OBBBA also restricts states’ ability to use state-directed payments (SDPs). OBBBA limits expansion states SDP rates to 100% of Medicare rates and non-expansion states to 110%. Traditionally, states use SDPs to require MCOs to increase provider rates for certain types of providers, especially SRH and maternity care providers. For example, Washington uses SDPs to increase reimbursement rates for publicly funded family planning providers in order to help keep family planning clinics financially viable.
These changes could lead states to decrease reimbursement rates and drive providers out of the Medicaid program. Additionally, uncompensated care costs due to millions of newly uninsured individuals will skyrocket, pushing SRH providers to the brink. SRH clinics and maternity wards are already closing at alarming rates, particularly in rural areas. OBBBA will accelerate closures. With fewer resources, states may cut optional benefits (like prescription drugs), eliminate optional eligibility (like family planning expansion programs), and/or and reduce already-low provider reimbursement rates.

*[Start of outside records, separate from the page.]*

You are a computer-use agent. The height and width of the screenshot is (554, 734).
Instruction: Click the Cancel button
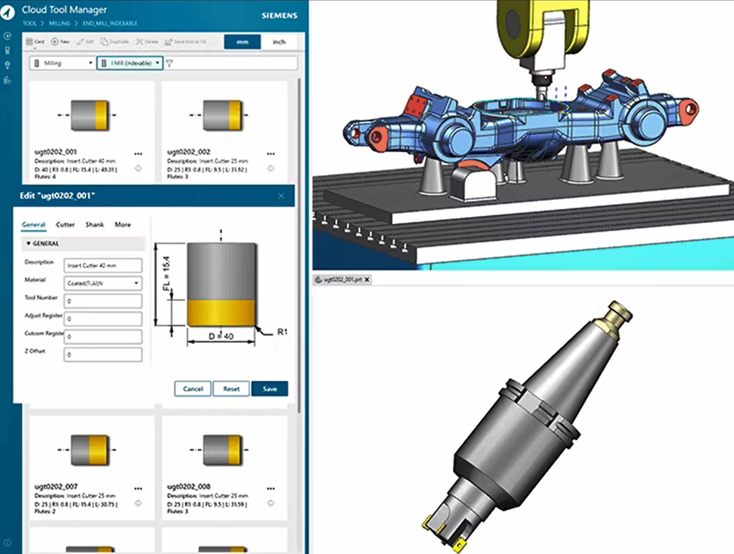(192, 388)
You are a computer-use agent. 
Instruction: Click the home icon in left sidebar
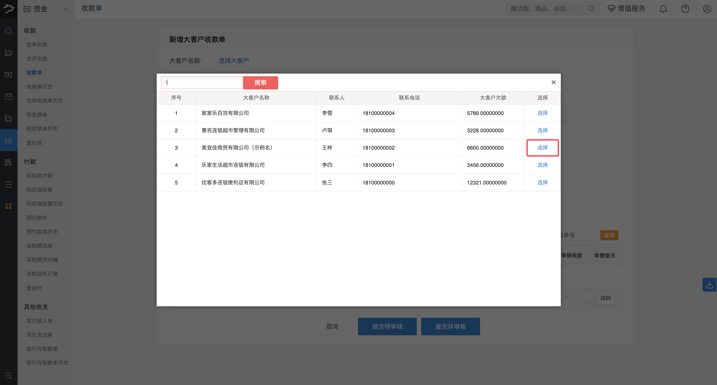pos(8,31)
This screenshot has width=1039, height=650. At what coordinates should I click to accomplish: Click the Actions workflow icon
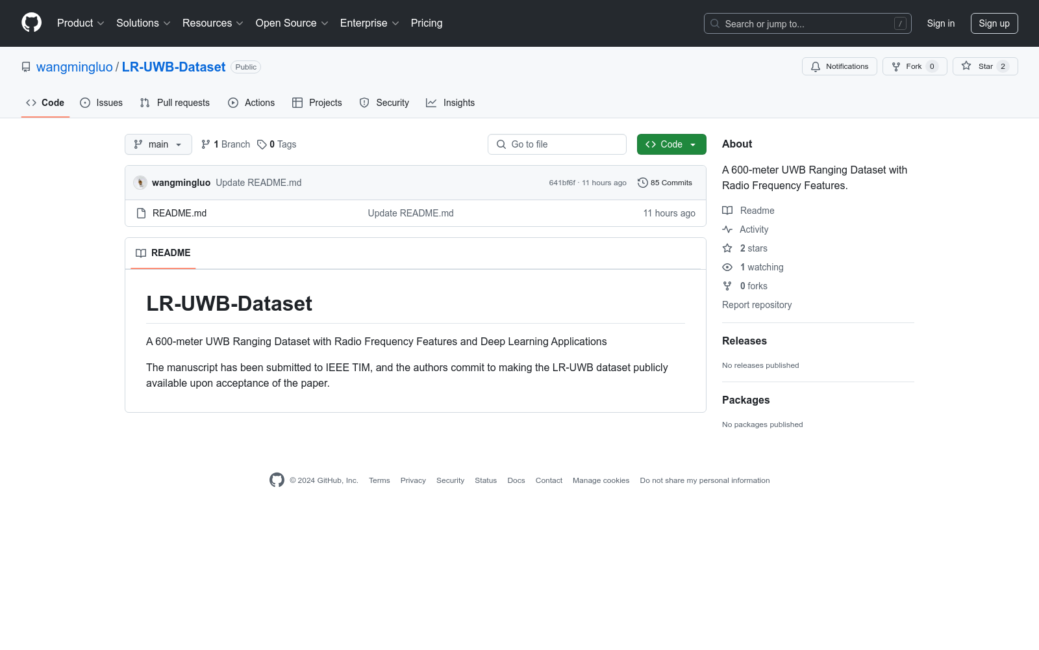coord(232,103)
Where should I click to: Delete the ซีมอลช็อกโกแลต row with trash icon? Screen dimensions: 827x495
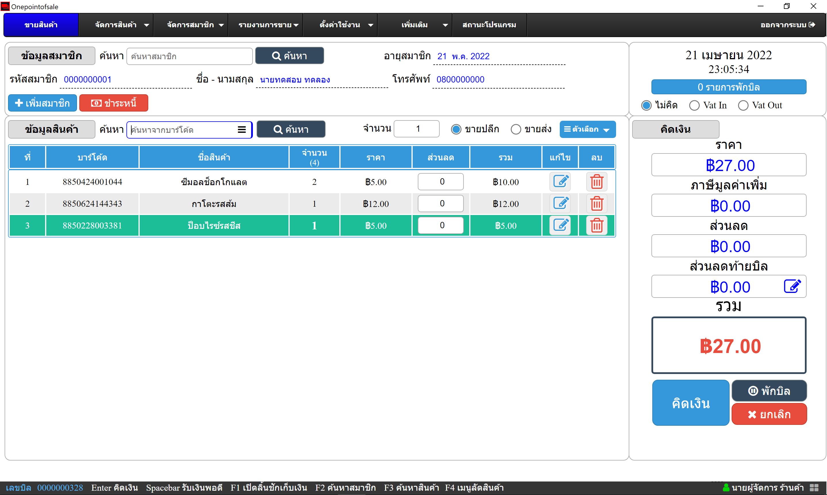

Targeting Immigrant Populations and Impacts on SRH
OBBBA cruelly targets immigrants by restricting immigrants eligible for Medicaid to green card holders (after five years), Cuban and Haitian Entrants, and migrants under the Compact of Free Association. Current eligible immigrant women depend on Medicaid for access to critical health care services, such as family planning, cancer screenings, and prenatal care.
The change will exacerbate existing health inequities. Immigrant women are three times more likely than U.S.-born or naturalized citizens to be uninsured due to existing restrictions on Medicaid eligibility. This contributes to the maternal health crisis by limiting access to prenatal and postpartum care.

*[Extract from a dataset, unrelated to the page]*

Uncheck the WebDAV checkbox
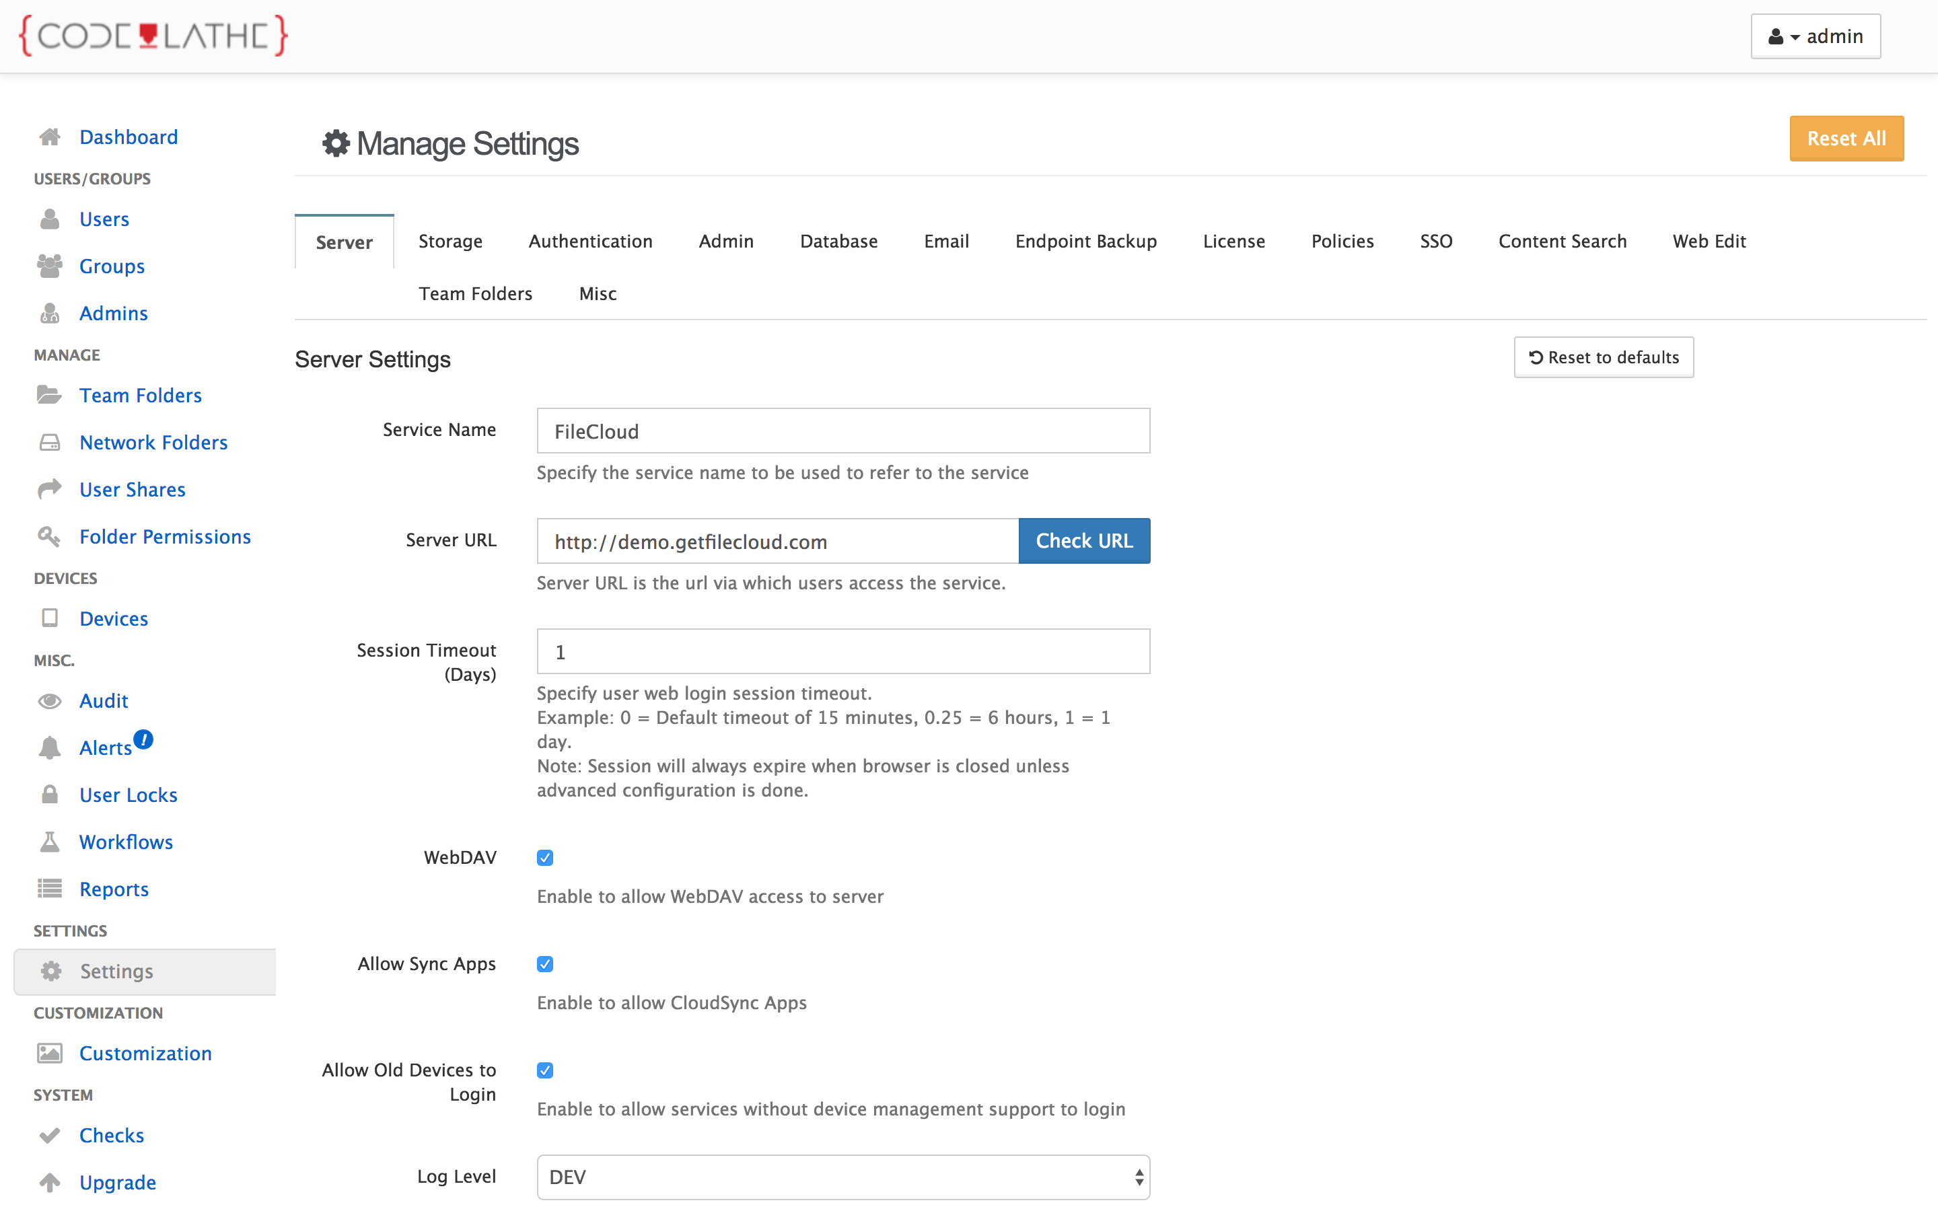The height and width of the screenshot is (1211, 1938). pos(545,858)
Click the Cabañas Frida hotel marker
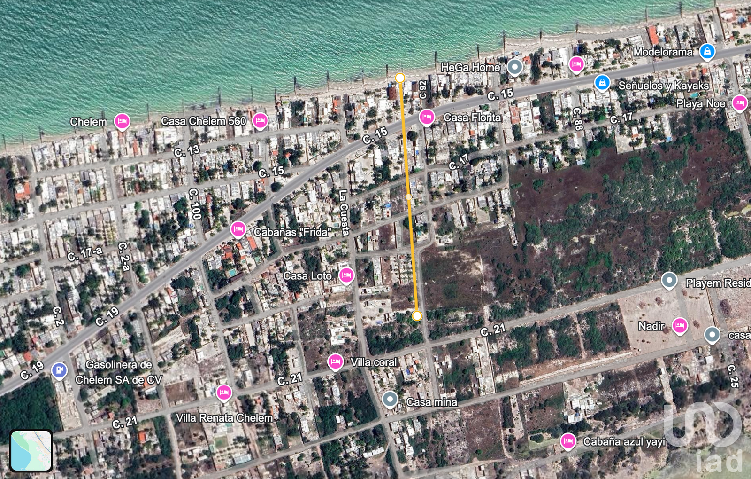 pyautogui.click(x=238, y=229)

Further, starting in 2026, states will no longer receive enhanced federal matching funds for emergency services provided to immigrants who would be eligible through Medicaid expansion but for their immigration status. Because hospitals are federally required to provide emergency care, this shifts the burden of uncompensated care to states, further threatening hospital sustainability.
Punishing States that Expanded Medicaid
The law punishes the 41 states (including DC) that expanded Medicaid under the ACA. Certain changes (like work requirements and caps on existing provider taxes) only apply to expansion states while other provisions apply more harshly to expansion states (like greater reduction in retroactive eligibility and lower SDP limits).

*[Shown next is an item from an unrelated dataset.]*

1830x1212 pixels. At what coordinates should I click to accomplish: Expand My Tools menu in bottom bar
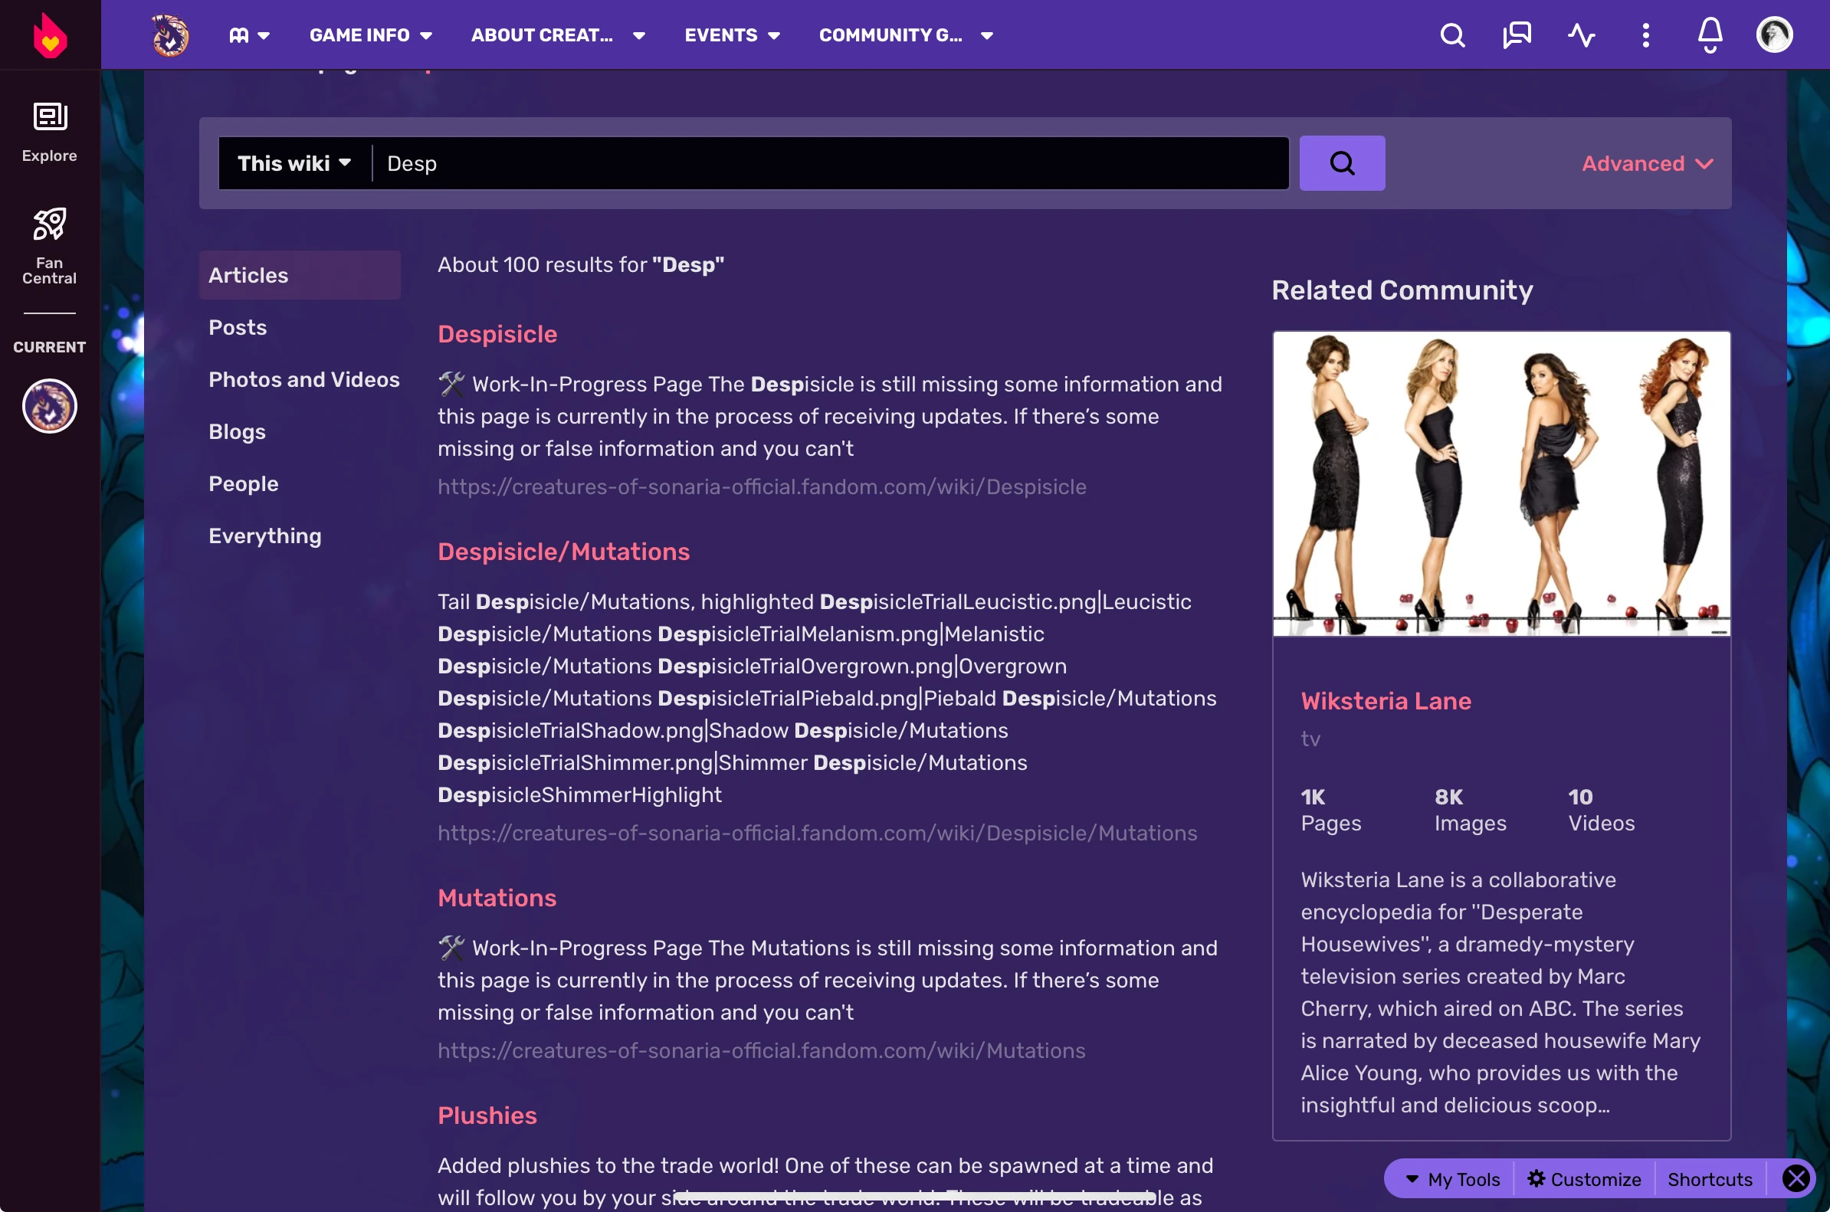pyautogui.click(x=1451, y=1180)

Medicaid expansion has been vital to lowering infant and maternal mortality, increasing access to essential care during pre-pregnancy, pregnancy, and postpartum periods. Yet, OBBBA directly undermines expansion. Many states may be forced to scale back or reverse Medicaid expansion, which would cause millions more to become uninsured and undermine the progress made towards addressing health disparities.
OBBBA will result in millions of individuals, particularly those with low incomes or living in underserved areas, unable to access preventive and life-saving SRH care.